Saved entries:
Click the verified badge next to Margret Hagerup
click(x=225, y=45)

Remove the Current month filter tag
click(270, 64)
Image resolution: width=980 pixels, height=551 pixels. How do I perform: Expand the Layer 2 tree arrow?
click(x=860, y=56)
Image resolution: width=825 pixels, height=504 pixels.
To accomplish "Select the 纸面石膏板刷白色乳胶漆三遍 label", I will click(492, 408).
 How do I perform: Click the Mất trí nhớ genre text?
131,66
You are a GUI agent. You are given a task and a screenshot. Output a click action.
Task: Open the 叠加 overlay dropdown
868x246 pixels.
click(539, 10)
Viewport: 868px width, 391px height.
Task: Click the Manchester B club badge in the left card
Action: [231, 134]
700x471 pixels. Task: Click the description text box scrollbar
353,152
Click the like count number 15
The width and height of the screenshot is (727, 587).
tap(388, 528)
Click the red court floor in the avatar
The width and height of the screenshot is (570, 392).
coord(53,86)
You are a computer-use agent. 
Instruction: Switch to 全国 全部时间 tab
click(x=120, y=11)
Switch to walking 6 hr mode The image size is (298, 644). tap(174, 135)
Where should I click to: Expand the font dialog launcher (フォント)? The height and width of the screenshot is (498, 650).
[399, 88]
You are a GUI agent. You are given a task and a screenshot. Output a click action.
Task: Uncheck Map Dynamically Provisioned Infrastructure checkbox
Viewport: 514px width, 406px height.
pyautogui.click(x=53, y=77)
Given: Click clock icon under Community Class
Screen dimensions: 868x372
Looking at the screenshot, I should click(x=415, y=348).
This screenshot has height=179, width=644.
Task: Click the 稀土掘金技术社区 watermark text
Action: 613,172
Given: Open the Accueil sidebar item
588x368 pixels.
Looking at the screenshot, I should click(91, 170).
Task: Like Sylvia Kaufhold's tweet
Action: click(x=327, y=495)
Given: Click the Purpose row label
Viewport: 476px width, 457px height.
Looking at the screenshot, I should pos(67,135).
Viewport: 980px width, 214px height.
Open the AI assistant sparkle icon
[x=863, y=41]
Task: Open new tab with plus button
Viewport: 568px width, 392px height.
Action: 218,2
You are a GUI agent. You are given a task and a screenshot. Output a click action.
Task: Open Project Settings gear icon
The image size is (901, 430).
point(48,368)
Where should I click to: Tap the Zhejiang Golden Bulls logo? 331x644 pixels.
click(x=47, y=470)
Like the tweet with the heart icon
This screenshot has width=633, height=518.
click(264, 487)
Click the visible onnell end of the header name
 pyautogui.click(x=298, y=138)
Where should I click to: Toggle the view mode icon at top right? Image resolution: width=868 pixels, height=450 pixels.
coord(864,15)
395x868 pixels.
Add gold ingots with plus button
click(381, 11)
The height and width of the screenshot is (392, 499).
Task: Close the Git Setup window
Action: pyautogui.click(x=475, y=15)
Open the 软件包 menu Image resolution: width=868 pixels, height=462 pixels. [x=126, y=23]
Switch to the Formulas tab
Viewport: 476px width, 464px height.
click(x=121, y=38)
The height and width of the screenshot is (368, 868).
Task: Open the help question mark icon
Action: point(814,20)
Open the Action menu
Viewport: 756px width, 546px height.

ASSIGNED TASK -
The answer must be a word-for-word transcription of every record above.

RESPONSE -
Click the verified badge next to Margret Hagerup
click(x=225, y=45)

Remove the Current month filter tag
click(270, 64)
Image resolution: width=980 pixels, height=551 pixels. How do I perform: Expand the Layer 2 tree arrow?
click(x=860, y=56)
Image resolution: width=825 pixels, height=504 pixels.
To accomplish "Select the 纸面石膏板刷白色乳胶漆三遍 label", I will click(492, 408).
 How do I perform: Click the Mất trí nhớ genre text?
131,66
You are a GUI agent. You are given a task and a screenshot. Output a click action.
Task: Open the 叠加 overlay dropdown
868x246 pixels.
click(539, 10)
Viewport: 868px width, 391px height.
Task: Click the Manchester B club badge in the left card
Action: [231, 134]
700x471 pixels. Task: Click the description text box scrollbar
353,152
Click the like count number 15
The width and height of the screenshot is (727, 587).
tap(388, 528)
Click the red court floor in the avatar
The width and height of the screenshot is (570, 392).
coord(53,86)
You are a computer-use agent. 
Instruction: Switch to 全国 全部时间 tab
click(x=120, y=11)
Switch to walking 6 hr mode The image size is (298, 644). tap(174, 135)
Where should I click to: Expand the font dialog launcher (フォント)? The height and width of the screenshot is (498, 650).
[399, 88]
You are a GUI agent. You are given a task and a screenshot. Output a click action.
Task: Uncheck Map Dynamically Provisioned Infrastructure checkbox
Viewport: 514px width, 406px height.
pyautogui.click(x=53, y=77)
Given: Click clock icon under Community Class
Screen dimensions: 868x372
Looking at the screenshot, I should click(x=415, y=348).
This screenshot has height=179, width=644.
Task: Click the 稀土掘金技术社区 watermark text
Action: 613,172
Given: Open the Accueil sidebar item
588x368 pixels.
Looking at the screenshot, I should click(91, 170).
Task: Like Sylvia Kaufhold's tweet
Action: click(x=327, y=495)
Given: Click the Purpose row label
Viewport: 476px width, 457px height.
Looking at the screenshot, I should pos(67,135).
Viewport: 980px width, 214px height.
Open the AI assistant sparkle icon
[x=863, y=41]
Task: Open new tab with plus button
Viewport: 568px width, 392px height.
Action: 218,2
You are a GUI agent. You are given a task and a screenshot. Output a click action.
Task: Open Project Settings gear icon
The image size is (901, 430).
point(48,368)
Where should I click to: Tap the Zhejiang Golden Bulls logo? 331x644 pixels.
click(x=47, y=470)
Like the tweet with the heart icon
This screenshot has width=633, height=518.
click(264, 487)
Click the visible onnell end of the header name
 pyautogui.click(x=298, y=138)
Where should I click to: Toggle the view mode icon at top right? Image resolution: width=868 pixels, height=450 pixels.
coord(864,15)
395x868 pixels.
Add gold ingots with plus button
click(381, 11)
The height and width of the screenshot is (392, 499).
Task: Close the Git Setup window
Action: pyautogui.click(x=475, y=15)
Open the 软件包 menu Image resolution: width=868 pixels, height=462 pixels. [x=126, y=23]
Switch to the Formulas tab
Viewport: 476px width, 464px height.
click(x=121, y=38)
The height and width of the screenshot is (368, 868).
Task: Open the help question mark icon
Action: point(814,20)
Open the Action menu
Viewport: 756px width, 546px height.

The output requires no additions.